Lindsay, who will step down by end-September, will be replaced by Jonathan Price as CEO, while Harry Conger has been appointed president and chief operating officer.
The Vancouver-based miner needs a leader who will be around and accountable long-term as it shifts its focus to copper from carbon, Lindsay said, on his 71st and final post-earnings call on Wednesday.
"And I clearly wasn't going to be the one to be around," said the 63-year old top boss.
Teck also posted a second-quarter adjusted profit of C$3.25, highest on record, above analysts' expectation of C$3.20 a share, as per Refinitiv data.
Steel production and demand for steelmaking coal was strong through most of the second quarter before market conditions began to weaken last month, Teck said.
Average price of steelmaking coal in the reported quarter jumped 215% to $453 per tonne from year-ago levels, before exiting the quarter at $300 per tonne, the miner added.
Still, the company added that global steelmaking coal prices are affected by reduced downstream steel demand as weakening auto production and global inflationary pressures weigh on market sentiment.
Teck flagged labor issues as its 'single-biggest challenge' with its massive QB2 copper project in Chile seeing absenteeism of 10% during the quarter.

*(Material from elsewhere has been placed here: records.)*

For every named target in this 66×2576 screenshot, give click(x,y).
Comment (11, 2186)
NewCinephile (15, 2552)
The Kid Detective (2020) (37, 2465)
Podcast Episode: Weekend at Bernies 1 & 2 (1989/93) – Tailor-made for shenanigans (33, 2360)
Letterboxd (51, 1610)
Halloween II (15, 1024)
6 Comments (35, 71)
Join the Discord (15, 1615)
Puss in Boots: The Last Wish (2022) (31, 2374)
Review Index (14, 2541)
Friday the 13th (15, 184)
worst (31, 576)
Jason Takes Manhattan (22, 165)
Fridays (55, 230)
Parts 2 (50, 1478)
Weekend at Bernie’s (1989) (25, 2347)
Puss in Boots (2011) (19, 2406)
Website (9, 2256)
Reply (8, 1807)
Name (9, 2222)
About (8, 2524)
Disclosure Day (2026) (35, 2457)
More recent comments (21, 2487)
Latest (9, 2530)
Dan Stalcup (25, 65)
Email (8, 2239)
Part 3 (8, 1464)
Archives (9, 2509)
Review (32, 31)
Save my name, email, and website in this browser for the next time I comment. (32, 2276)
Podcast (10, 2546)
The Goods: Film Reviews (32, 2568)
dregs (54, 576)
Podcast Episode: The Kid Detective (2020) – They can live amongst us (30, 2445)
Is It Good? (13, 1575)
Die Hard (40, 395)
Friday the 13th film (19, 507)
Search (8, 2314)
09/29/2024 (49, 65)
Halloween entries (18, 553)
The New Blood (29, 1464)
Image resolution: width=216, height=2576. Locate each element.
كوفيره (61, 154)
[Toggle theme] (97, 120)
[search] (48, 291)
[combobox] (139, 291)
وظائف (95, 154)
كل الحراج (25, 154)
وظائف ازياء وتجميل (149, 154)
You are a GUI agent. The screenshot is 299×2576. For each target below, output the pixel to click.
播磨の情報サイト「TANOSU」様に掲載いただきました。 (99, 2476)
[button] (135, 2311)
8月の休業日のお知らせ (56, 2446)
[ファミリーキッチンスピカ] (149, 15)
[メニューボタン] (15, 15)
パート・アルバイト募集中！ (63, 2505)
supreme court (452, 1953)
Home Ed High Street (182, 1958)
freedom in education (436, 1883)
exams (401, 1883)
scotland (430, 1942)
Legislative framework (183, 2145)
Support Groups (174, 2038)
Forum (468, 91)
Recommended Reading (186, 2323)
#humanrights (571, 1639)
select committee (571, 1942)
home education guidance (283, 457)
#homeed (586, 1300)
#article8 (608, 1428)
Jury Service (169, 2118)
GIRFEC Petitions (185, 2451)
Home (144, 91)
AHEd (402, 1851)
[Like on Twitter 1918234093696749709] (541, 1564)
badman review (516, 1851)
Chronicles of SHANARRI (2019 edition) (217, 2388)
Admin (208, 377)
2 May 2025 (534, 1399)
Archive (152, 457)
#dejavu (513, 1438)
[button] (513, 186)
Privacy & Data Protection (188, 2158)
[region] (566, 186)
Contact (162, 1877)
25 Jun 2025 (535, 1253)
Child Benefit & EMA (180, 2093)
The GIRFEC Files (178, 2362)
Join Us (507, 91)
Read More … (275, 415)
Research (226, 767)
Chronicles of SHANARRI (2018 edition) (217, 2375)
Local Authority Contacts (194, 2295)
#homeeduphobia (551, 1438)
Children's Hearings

Teck cut its annual steelmaking coal production outlook to between 23.5 million and 24 million tonnes, below previous forecast of 24.5 million to 25.5 million tonnes, citing workforce challenges experienced in the first half of the year.
Inflationary woes increased Teck's quarterly operating costs by 14% year-on-year, of which about half relates to a 75% increase in diesel costs.